UNASSIGNED: We retrospectively analyzed the incidence of postoperative bloodstream infections in 1500 patients undergoing CRS and HIPEC for PSM. We utilized univariate and multivariate analyses to screen for independent risk factors associated with postoperative bloodstream infections in CRS combined with HIPEC.
UNASSIGNED: Among the 1500 cases of individuals undergoing CRS combined with HIPEC, 207 cases (13.8%) experienced bloodstream infections. A total of 233 strains of pathogens were isolated and cultured, consisting of 151 gram-positive cocci, 52 gram-negative bacilli, and 30 fungi. Coagulase-negative staphylococci (SCN) were the gram-positive cocci (54.94%), while Klebsiella pneumoniae subsp. Pneumoniae (7.30%) and Escherichia coli (5.58%) dominated the Gram-negative bacilli. Candida albicans was the predominant fungus. Staphylococci exhibited high sensitivity to tigecycline, linezolid, vancomycin, and quinupristin/dalfopristin. However, K. pneumoniae and E. coli were resistant to imipenem. Furthermore, five parameters were associated with the development of bloodstream infections: age (P = 0.040), surgical history (P = 0.033), prior tumor treatment (P < 0.001), tumor tissue type (P = 0.034), and completeness of cytoreduction (CC) score (P = 0.004). Among these, age (P = 0.013), prior tumor treatment (P = 0.001), tumor tissue type (P = 0.032), and CC score (P = 0.002) emerged as independent risk factors for postoperative bloodstream infections in patients undergoing CRS combined with HIPEC.
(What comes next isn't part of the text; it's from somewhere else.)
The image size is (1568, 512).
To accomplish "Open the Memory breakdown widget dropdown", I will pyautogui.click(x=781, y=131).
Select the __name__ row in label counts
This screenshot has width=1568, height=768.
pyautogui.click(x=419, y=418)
UNASSIGNED: Postoperative bloodstream infections in patients with PSM undergoing CRS combined with HIPEC are predominantly attributed to SCN, K. pneumoniae subsp. Pneumoniae, and C. albicans. Notably, Enterobacteriaceae exhibited resistance to carbapenem. Independent risk factors for postoperative infections in PSM include age, prior tumor treatment, tumor tissue type, and completeness of cytoreduction score.
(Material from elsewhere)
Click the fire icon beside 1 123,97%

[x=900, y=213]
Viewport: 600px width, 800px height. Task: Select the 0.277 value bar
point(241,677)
■我们回顾性分析了1500例接受CRS和HIPEC治疗的PSM患者术后血流感染的发生率。我们利用单变量和多变量分析来筛选与CRS合并HIPEC术后血流感染相关的独立危险因素。
■在接受CRS合并HIPEC的1500例患者中,207例(13.8%)发生血流感染。共分离培养病原菌233株,由151个革兰氏阳性球菌组成,52革兰阴性杆菌,和30种真菌。革兰阳性球菌(54.94%)为凝固酶阴性葡萄球菌(SCN),而肺炎克雷伯菌亚种。肺炎(7.30%)和大肠埃希菌(5.58%)以革兰阴性杆菌为主。白色念珠菌是主要真菌。葡萄球菌对替加环素表现出高度敏感性,利奈唑胺,万古霉素,和奎尼普汀/达福普汀。然而,肺炎克雷伯菌和大肠杆菌对亚胺培南耐药。此外,五个参数与血流感染的发展相关:年龄(P=0.040),手术史(P=0.033),先前的肿瘤治疗(P<0.001),肿瘤组织类型(P=0.034),和细胞减灭术(CC)评分的完整性(P=0.004)。其中,年龄(P=0.013),先前的肿瘤治疗(P=0.001),肿瘤组织类型(P=0.032),和CC评分(P=0.002)是CRS合并HIPEC患者术后血流感染的独立危险因素。
■接受CRS合并HIPEC的PSM患者的术后血流感染主要归因于SCN,肺炎克雷伯菌亚种。肺炎,还有白色念珠菌.值得注意的是,肠杆菌科细菌对碳青霉烯具有抗性。PSM术后感染的独立危险因素包括年龄、先前的肿瘤治疗,肿瘤组织类型,和细胞减少评分的完整性。